Eligibility generally starts from age 55, and the amount you can borrow depends on your age, property value, and sometimes health or lifestyle factors.

Why Use Equity Release to Buy a Home?

Many homeowners use equity release for purchases when they want to move but cannot or prefer not to take on a traditional mortgage. Reasons include:

  • You want to move to a more suitable property but your retirement income doesn’t meet mortgage affordability checks.
  • You want to clear your existing mortgage and still afford a new home.
  • You wish to move closer to family or into a single-storey home that’s easier to manage.
  • You want to release funds for lifestyle purposes without affecting your new home purchase.

This route allows you to own your new home outright while freeing up money to support your lifestyle or help family members financially.

Find out Your Options

Benefits of Equity Release for Purchases

Equity release for purchases can make moving later in life easier and more flexible.

No mandatory repayments

You don’t need to make monthly repayments, though you can choose to make voluntary interest payments to manage the balance, effectively like an interest only mortgage without the obligation.

Stay in control of your home

You remain the legal owner of your new home, and you can continue living there for life or until you move into long-term care.

Move to a more suitable property

It helps you move to a home that suits your changing needs, whether that means a bungalow, a property closer to family, or somewhere with more amenities.

Flexibility in your finances

Some plans allow you to make partial repayments or draw down further funds later if needed, giving you control over your finances in retirement.

No negative equity guarantee

All plans approved by the Equity Release Council ensure that you’ll never owe more than the value of your home when it’s sold, provided it’s sold at the best possible price.

Things to Consider

While equity release for purchases can be very helpful, it’s important to be aware of the implications.

  • Reduced inheritance – The amount borrowed, plus interest, will reduce the value of your estate.
  • Impact on benefits – Releasing cash could affect eligibility for certain means-tested benefits.
  • Property suitability – The new property must meet lender criteria, so certain types, like retirement complexes or listed buildings, may not qualify.
  • Costs and fees – There will be arrangement, valuation, and legal fees involved.

Example of How It Works

Imagine you’re 63 and your current home is worth £280,000 with a small remaining mortgage of £40,000. You want to buy a new home priced at £375,000 that’s closer to family.

  • You sell your current property and, after repaying the mortgage, have £240,000 remaining.
  • You then take a lifetime mortgage of £135,000 secured against your new home to cover the balance.
  • You move into your new home without monthly repayments, and the interest on your lifetime mortgage rolls up over time.

You’ve successfully moved without needing a traditional mortgage or dipping into savings, keeping your finances comfortable in retirement.

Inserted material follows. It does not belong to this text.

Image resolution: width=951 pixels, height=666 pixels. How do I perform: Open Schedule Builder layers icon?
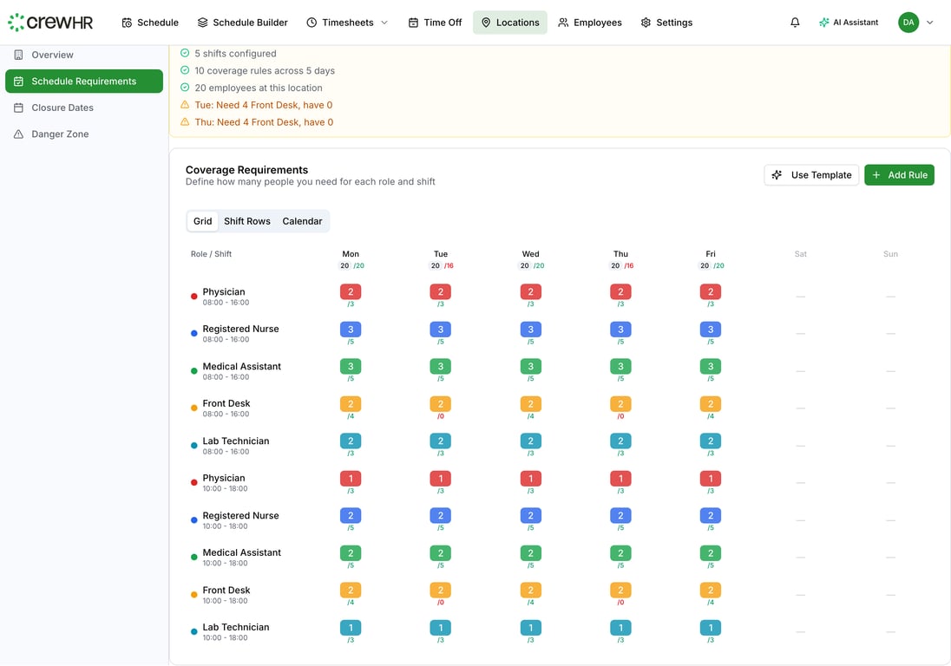[203, 23]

You do now have a mortgage which is rolling up, so significant thought should always be taken when considering this route.

Using Equity Release to Buy a Holiday Home

It’s also possible to use equity release from your main home to buy a holiday property. This allows you to enjoy time away without selling your existing home. However, you’ll need to meet the lender’s residency criteria and may face additional costs such as stamp duty and legal fees.

You should always seek advice before taking this route, as using equity release for a second property can affect your financial position and inheritance planning.

Kerr & Watson can explain how this works and help you assess whether it’s right for you.

Who is Eligible?

To qualify for equity release for purchases, you usually need to:

  • Be at least 55 years old
  • Own your current home and use it as your main residence.
  • Be buying a new home that meets lender standards.
  • Have sufficient equity in your current property.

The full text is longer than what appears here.